## Problems and tasks
- A) Translate this sentence from the passage on EMEA results into Spanish: "Adjusted operating income in the region increased 21% year-over-year to $146 million, up from $121 million."
- B) In the passage on EMEA results, where did investment sales activity begin to moderate during the quarter?

## Selected extract
=-=-=
In EMEA, fee revenue across the region was up 20% in local currency over 2014 and up 13% for the fourth quarter, an excellent result against a robust fourth quarter of 2014.
Projects and development services fee revenue was 38% for the year and 57% for the quarter as we continue to win international mandates from European multinationals and expand our Tetris fit-out business both organically and from acquisitions such as Bluu in the U.K.
Capital markets and hotels revenue is up 29% for the year, 11% for the quarter, with the most significant contributions from Germany, France, the U.K., Sweden, Switzerland and Poland, as we continue to perform in a buoyant yet increasingly complex market environment. During the quarter, we did begin to see a moderation in investment sales activity particularly in the U.K.
Overall, performance was strong throughout the region both in larger markets like the U.K., Germany and France and also across the continent and MENA. Adjusted operating income in the region increased 21% year-over-year to $146 million, up from $121 million. Adjusted income margin calculated on a fee revenue basis improved 140 basis points to 10.6% in local currency year-over-year.
Our performance reflect a capital markets incentive fees, continued strengthening of business lines through profitable organic growth supplemented by acquisitions and a focus on technology as a key enabler of growth and productivity.
=-=-=
## Data extract
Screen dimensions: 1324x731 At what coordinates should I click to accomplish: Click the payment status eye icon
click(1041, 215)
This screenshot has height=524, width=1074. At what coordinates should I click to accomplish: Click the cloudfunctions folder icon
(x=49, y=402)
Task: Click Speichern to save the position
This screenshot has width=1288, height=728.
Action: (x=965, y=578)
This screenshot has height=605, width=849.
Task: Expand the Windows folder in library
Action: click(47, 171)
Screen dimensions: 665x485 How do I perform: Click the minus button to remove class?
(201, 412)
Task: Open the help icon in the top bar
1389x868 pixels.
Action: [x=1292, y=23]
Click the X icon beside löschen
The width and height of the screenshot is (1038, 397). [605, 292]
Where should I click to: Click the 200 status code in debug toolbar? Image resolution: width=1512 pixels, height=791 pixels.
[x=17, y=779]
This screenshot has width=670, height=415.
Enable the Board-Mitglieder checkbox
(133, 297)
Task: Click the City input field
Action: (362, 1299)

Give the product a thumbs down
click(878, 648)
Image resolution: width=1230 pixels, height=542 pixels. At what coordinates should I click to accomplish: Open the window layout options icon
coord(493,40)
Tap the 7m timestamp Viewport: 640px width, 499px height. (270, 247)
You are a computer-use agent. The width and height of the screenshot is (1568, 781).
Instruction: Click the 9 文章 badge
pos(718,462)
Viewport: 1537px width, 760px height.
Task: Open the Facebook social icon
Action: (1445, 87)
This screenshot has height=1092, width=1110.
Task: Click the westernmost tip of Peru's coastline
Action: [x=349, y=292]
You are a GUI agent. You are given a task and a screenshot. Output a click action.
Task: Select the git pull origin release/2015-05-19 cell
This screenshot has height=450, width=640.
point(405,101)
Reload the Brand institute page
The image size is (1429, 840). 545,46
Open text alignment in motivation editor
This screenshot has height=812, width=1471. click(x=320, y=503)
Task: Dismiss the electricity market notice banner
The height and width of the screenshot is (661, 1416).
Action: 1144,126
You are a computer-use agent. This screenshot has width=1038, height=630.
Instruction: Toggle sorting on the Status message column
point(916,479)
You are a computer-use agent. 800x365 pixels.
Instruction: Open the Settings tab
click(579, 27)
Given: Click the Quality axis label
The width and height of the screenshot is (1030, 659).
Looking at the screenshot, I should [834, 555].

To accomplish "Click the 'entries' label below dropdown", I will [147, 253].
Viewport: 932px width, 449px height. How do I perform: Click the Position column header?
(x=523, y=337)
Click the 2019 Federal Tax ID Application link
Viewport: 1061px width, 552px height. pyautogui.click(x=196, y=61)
=-=-=
## Task-by-task outputs
- A) Los ingresos operativos ajustados en la región aumentaron un 21 % interanual hasta 146 millones de dólares, frente a 121 millones de dólares.

- B) Particularly in the U.K.